The move came after the United States cut off fuel oil aid to Pyongyang because the North Koreans admitted in October to violating the 1994 pact by clandestinely implementing another program to obtain nuclear weapons products.

The current standoff is similar to that in 1993-94, in which the Clinton administration reportedly contemplated a pre-emptive strike on the Yongbyon nuclear reactor to stop North Korea's attempt to obtain nuclear weapons. Instead, it induced North Korea to stand down with offers of fuel oil and other aid.

The CIA believes the North Korean regime already has one or two nuclear warheads, developed before the 1994 accord.

"I think it's fair to say that when you look at the history of North Korea and its dealing with multiple nations around the world, their approach is that the worse they act, the more they get," Fleischer said. "And that's an approach that this administration will not be a party to.

"The president's approach to this matter will remain a diplomatic approach, a matter of steady and steely diplomacy," he said.

Fleischer said North Korea's withdrawal from the non-proliferation treaty was "not a surprise development" but was "disappointing."

Analysts believe the North Korean bluster is a ploy for additional aid, while achieving the status of a nuclear power.

North Korea has insisted on a formal non-aggression pact from the United States and direct negotiations to bring it back into compliance with the 1994 agreement, which shuttered Yongbyon.

In an apparent bow to South Korean and Japanese positions, Washington shifted track and said this week it was willing to hold direct talks with North Korea, but no negotiations would take place.

It also continues to insist a formal non-aggression pack was unneeded since Bush has repeatedly said the United States has no military intent toward the isolated nation, which maintains a million-man army on its border with South Korea.

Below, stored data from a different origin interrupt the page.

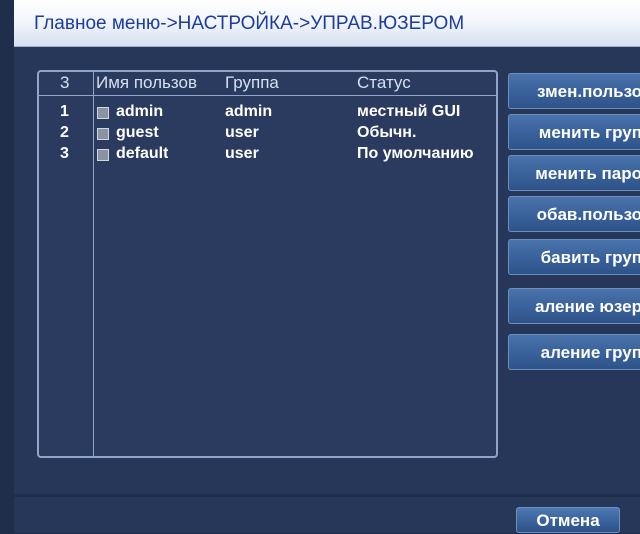 The image size is (640, 534). Describe the element at coordinates (249, 112) in the screenshot. I see `user-group: admin` at that location.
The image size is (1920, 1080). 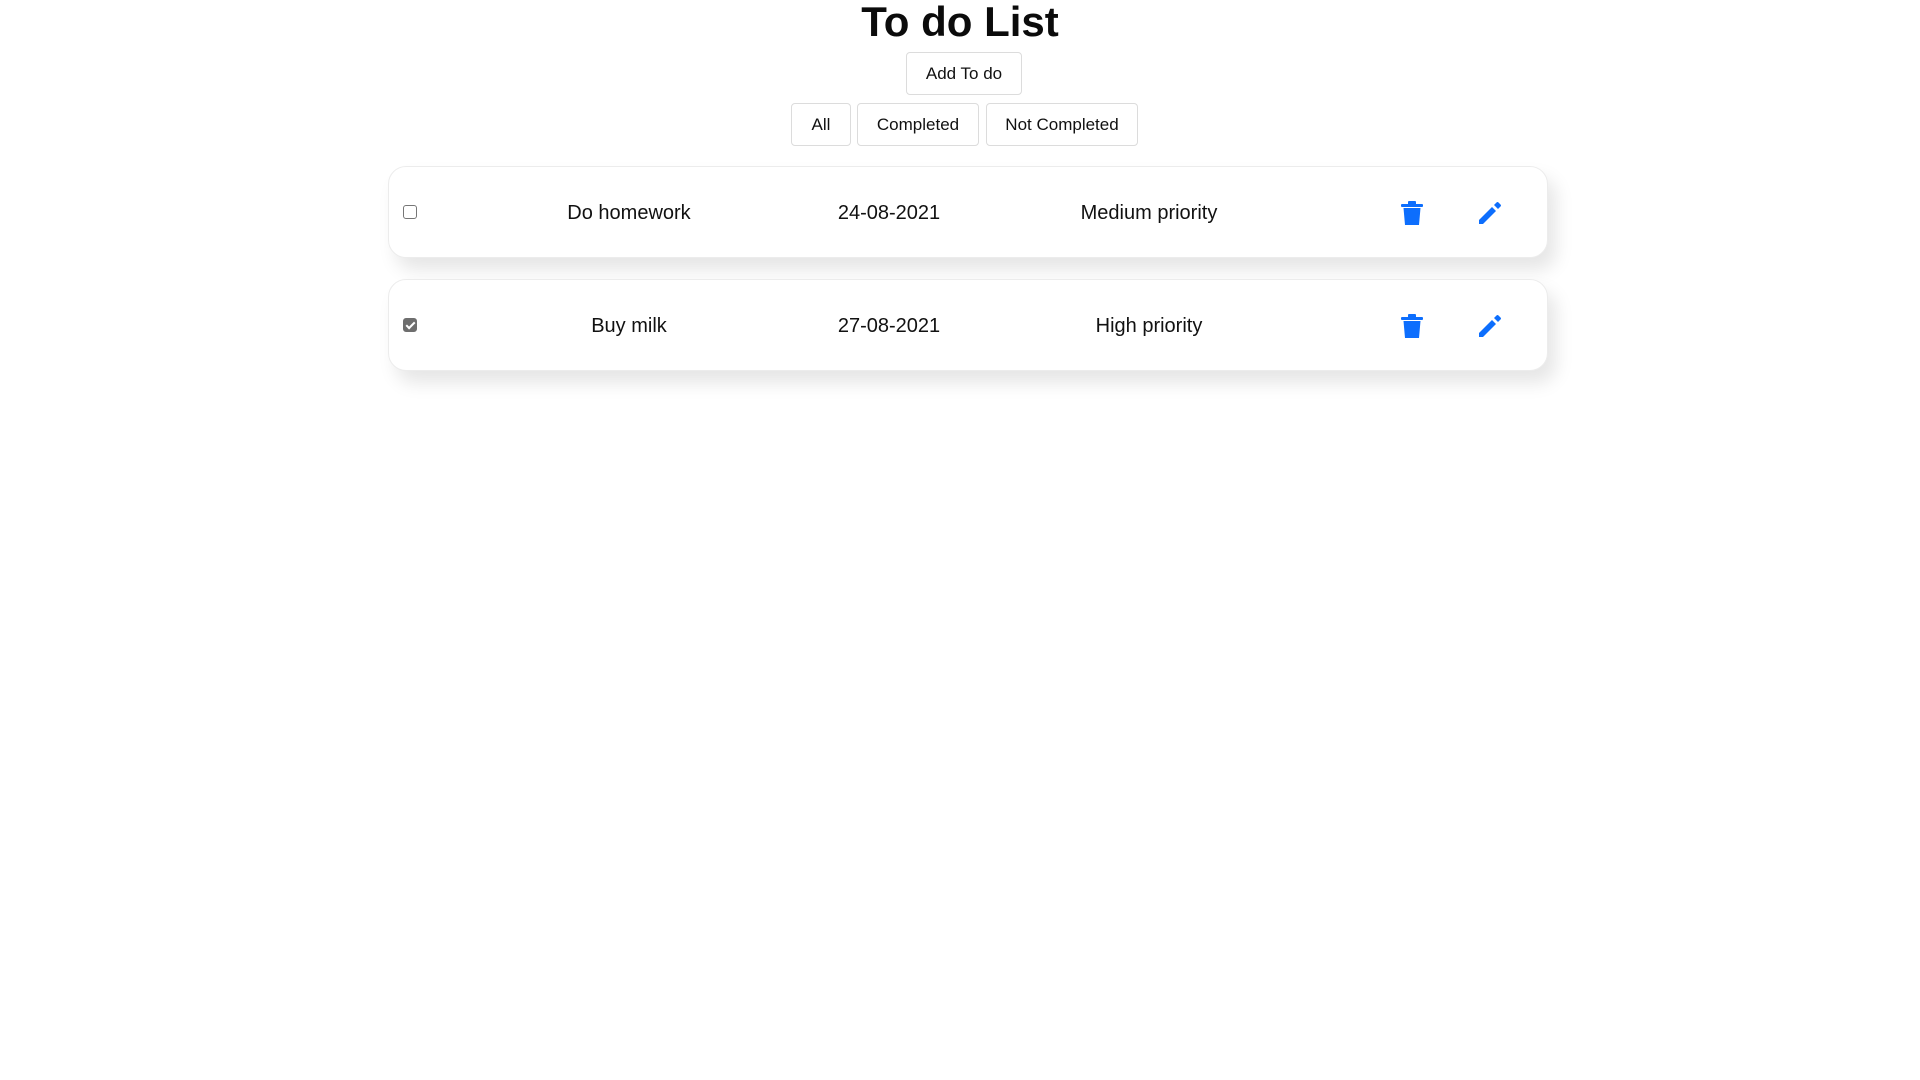 I want to click on todo-name: Buy milk, so click(x=629, y=326).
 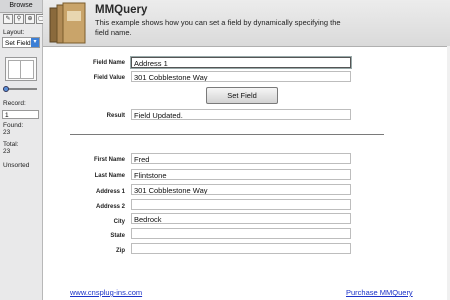 I want to click on slider-track, so click(x=22, y=89).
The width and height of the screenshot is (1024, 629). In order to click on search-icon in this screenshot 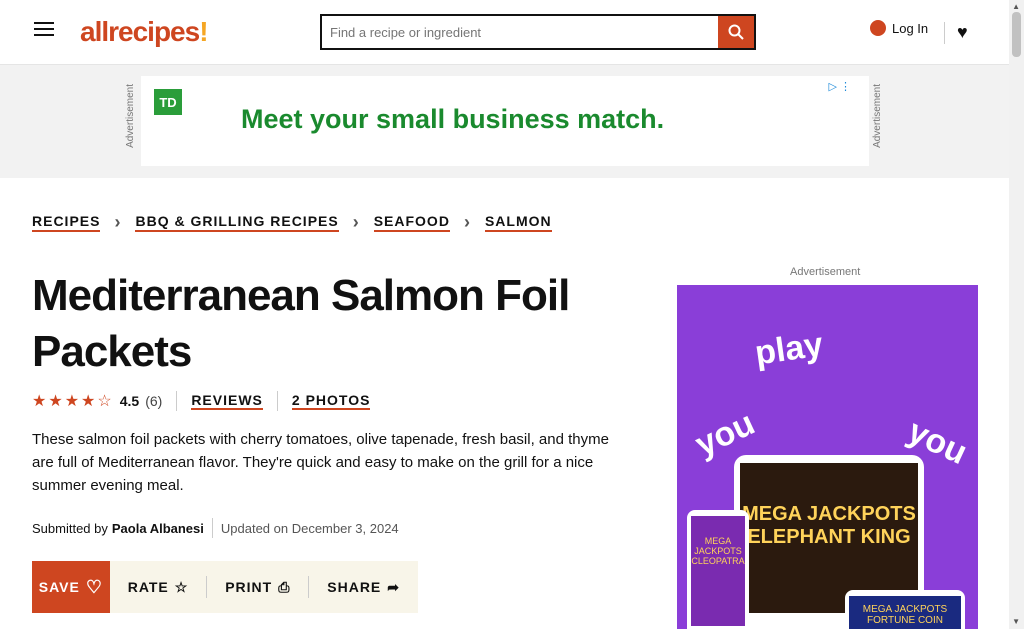, I will do `click(736, 32)`.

North Korea's ambassador to the United Nations, Pak Gil, in an unprecedented news conference in New York Friday said the no-negotiation policy of Washington showed what was "not a sincere attitude."

The situation on the Korean peninsula was "getting worse," he added, and "no one can predict the future."

North Korea has said any attempt by the United States or United Nations to impose sanctions over its restarted nuclear program would be considered an act of war.

ElBaradei was meeting Friday in Washington with Secretary of State Colin Powell and national security adviser Condoleezza Rice.

Some 180 nations are signatories to the non-proliferation treaty. The import of its withdrawal is that its weapons programs would not be open to international inspections, something it achieved through expulsions. It could also complicate the ability of the U.N. Security Council in imposing sanctions on North Korea.